World Preclinical Congress, Lisbon, 16 Nov 2017
Workshop
12. Evaluating Immuno-Oncology Treatment With PK/PD Modelling (3-hour short course). World Preclinical Congress Europe (Cambridge Innovation Institute), Sheraton Lisboa Hotel & Spa, Lisbon (11/2017) PDF
Objectives
• Introduce how translational PK/PD modelling for chemotherapy and cell-directed targeted therapy can be used to relate preclinical data with clinical response
• The basics of PK/PD modelling that are relevant to evaluating novel immuno-oncology treatments
• Learn about dose selection, estimation of therapeutic window, and translational sciences based on PK/PD modelling
Lecture 1. Translational modelling for cell-directed cancer therapies: the successful case studies
The lecture will provide a historical perspective for translational modelling that has been developed for chemotherapies and cancer cell-directed targeted therapies. It will discuss the following topics:
• How do we define the quantitative relationship between preclinical efficacy and clinical activity for this type of treatment?
• What does compelling preclinical evidence entail?
• Is it possible to set minimum preclinical efficacy criteria to qualify a novel treatment for clinical success?
Group exercise 1
• Limitations of the approach/conclusions
• How shall this translational modelling framework be used in practice to best support drug projects?

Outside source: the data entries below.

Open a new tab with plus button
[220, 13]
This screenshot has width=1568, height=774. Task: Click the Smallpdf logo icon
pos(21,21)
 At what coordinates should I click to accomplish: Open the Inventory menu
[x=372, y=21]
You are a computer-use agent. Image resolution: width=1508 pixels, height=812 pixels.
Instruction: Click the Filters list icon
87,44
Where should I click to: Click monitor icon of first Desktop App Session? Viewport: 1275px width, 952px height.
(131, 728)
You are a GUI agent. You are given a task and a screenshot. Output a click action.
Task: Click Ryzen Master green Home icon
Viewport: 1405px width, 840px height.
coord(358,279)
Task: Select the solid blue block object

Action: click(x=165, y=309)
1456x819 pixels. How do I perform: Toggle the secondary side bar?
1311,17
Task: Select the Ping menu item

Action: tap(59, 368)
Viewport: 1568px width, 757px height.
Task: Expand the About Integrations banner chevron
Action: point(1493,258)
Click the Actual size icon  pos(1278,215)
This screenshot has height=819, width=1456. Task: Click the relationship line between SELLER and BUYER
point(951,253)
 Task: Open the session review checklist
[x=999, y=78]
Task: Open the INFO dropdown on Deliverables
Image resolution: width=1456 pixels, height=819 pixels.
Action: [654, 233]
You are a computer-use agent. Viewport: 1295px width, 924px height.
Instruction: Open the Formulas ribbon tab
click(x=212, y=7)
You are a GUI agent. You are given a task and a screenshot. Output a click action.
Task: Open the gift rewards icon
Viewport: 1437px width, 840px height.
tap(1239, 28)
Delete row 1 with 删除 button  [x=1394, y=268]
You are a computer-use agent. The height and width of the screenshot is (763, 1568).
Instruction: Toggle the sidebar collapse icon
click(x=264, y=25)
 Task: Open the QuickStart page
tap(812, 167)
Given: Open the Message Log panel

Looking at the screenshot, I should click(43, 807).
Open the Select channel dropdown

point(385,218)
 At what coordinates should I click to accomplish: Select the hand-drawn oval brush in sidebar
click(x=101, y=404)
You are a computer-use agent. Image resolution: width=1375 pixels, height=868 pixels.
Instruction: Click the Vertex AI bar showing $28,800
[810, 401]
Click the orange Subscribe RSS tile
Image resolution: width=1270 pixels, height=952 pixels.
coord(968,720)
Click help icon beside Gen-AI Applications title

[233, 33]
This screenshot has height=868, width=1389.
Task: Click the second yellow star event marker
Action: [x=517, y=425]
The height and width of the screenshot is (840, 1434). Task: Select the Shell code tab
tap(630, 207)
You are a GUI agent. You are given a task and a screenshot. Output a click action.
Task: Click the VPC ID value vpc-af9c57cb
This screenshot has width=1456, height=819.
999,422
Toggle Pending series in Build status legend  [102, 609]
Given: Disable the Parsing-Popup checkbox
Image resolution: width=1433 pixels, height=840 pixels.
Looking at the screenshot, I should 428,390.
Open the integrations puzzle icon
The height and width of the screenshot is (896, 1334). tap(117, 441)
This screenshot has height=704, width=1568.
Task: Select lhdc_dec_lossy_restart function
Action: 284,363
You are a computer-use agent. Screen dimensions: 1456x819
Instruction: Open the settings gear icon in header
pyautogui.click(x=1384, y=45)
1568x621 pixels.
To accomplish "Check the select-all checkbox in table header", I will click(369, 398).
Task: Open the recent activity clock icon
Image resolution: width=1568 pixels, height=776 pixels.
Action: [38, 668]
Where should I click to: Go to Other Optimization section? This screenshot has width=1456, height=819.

• Where does it add value?
• Which ideas can be borrowed to support immuno-oncology projects? 1
Lecture 2. The basics of immuno-oncology modelling
This lecture will focus on the basics of immuno-oncology modelling, including:
• Target-mediated drug disposition (TMDD): translating preclinical antibody PK into the clinics
• Target engagement modelling: a MABEL example
Case study: Predict human PK using in vitro and monkey data with Target Mediated Drug Disposition (TMDD) modelling
Case study: First-in-human (FIH) dose finding for bispecific immunomodulatory P-Cadherin LP-DART with mechanistic PK/PD modelling MABEL approach
Group exercise 2
• What are the main gaps from target engagement to disease modulation to (preclinical and clinical) outcome?
• How to fill in these gaps in practice to enable robust clinical translation of preclinical results?